Coordination and collaboration among childbearing women, families, providers, maternal health advocates, health systems, and communities are needed to identify and implement prevention strategies to improve women’s health and access to quality care in the preconception, pregnancy, postpartum periods and the years beyond.


  1. Petersen EE, Davis NL, Goodman D, Cox S, Mayes N, Johnston E, Syverson C, Seed K, Shapiro-Mendoza CK, Callaghan WM and Barfield W. Vital Signs: Pregnancy-Related Deaths, United States, 2011-2015, and Strategies for Prevention, 13 States, 2013-2017. MMWR Morb Mortal Wkly Rep. 2019;68:423-429.
  2. Ferranti EP, Jones EJ and Hernandez TL. Pregnancy Reveals Evolving Risk for Cardiometabolic Disease in Women. J Obstet Gynecol Neonatal Nurs. 2016;45:413-25.
  3. Mosca L, Benjamin EJ, Berra K, Bezanson JL, Dolor RJ, Lloyd-Jones DM, Newby LK, Pina IL, Roger VL, Shaw LJ, Zhao D, Beckie TM, Bushnell C, D’Armiento J, Kris-Etherton PM, Fang J, Ganiats TG, Gomes AS, Gracia CR, Haan CK, Jackson EA, Judelson DR, Kelepouris E, Lavie CJ, Moore A, Nussmeier NA, Ofili E, Oparil S, Ouyang P, Pinn VW, Sherif K, Smith SC, Jr., Sopko G, Chandra-Strobos N, Urbina EM, Vaccarino V, Wenger NK and American Heart A. Effectiveness-based guidelines for the prevention of cardiovascular disease in women–2011 update: a guideline from the American Heart Association.
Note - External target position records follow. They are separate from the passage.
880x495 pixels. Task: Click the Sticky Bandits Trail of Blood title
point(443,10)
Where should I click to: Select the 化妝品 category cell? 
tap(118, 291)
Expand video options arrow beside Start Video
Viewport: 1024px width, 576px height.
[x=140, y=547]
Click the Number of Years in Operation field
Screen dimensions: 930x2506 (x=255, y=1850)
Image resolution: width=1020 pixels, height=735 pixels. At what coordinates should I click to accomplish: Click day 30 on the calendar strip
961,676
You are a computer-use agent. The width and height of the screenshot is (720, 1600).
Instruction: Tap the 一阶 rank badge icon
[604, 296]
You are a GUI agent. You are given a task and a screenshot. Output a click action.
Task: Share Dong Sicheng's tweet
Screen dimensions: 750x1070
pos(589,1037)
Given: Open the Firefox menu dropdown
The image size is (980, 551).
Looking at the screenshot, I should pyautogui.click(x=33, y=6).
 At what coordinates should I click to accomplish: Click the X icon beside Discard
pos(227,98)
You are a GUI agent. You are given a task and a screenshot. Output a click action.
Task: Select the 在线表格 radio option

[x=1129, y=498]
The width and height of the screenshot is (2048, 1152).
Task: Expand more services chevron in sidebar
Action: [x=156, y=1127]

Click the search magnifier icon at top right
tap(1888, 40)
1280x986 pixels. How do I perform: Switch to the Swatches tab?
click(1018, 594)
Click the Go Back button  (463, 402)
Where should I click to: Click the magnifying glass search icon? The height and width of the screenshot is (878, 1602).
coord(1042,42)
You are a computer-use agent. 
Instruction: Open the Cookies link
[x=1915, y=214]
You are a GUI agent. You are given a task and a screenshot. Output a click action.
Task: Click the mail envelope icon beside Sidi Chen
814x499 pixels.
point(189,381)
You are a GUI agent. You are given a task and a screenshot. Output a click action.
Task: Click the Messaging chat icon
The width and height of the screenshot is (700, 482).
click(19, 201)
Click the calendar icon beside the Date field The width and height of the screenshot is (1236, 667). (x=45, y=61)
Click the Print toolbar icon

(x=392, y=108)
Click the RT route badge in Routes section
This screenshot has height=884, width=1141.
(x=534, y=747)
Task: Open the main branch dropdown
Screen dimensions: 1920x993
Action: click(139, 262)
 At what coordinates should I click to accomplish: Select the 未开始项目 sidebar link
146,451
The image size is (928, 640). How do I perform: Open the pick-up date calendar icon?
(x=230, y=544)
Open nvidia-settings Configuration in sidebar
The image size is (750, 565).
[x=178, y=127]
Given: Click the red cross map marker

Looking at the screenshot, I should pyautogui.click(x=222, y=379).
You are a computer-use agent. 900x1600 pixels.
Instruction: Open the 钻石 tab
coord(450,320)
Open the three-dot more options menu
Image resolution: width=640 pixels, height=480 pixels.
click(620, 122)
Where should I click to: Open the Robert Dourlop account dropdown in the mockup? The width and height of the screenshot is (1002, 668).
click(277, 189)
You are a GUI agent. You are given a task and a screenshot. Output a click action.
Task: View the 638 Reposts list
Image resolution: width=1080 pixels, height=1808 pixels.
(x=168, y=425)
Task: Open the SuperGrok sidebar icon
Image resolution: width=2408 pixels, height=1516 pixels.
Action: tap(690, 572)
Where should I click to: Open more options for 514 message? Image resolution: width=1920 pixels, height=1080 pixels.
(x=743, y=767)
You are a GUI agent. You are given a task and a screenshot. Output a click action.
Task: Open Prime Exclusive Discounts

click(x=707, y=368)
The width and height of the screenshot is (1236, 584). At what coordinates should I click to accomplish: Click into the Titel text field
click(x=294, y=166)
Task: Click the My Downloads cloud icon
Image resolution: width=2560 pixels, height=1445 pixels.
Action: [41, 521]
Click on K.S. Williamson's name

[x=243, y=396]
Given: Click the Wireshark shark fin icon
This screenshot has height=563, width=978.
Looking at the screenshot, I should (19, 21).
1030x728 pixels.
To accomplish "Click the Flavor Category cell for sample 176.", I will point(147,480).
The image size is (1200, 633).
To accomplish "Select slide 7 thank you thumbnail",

J Am Coll Cardiol. 2011;57:1404-23.
  4. Davis MB and Walsh MN. Cardio-Obstetrics. Circ Cardiovasc Qual Outcomes. 2019;12:e005417.
  5. Petersen EE, Davis NL, Goodman D, Cox S, Syverson C, Seed K, Shapiro-Mendoza C, Callaghan WM and Barfield W. Racial/Ethnic Disparities in Pregnancy-Related Deaths – United States, 2007-2016. MMWR Morb Mortal Wkly Rep. 2019;68:762-765.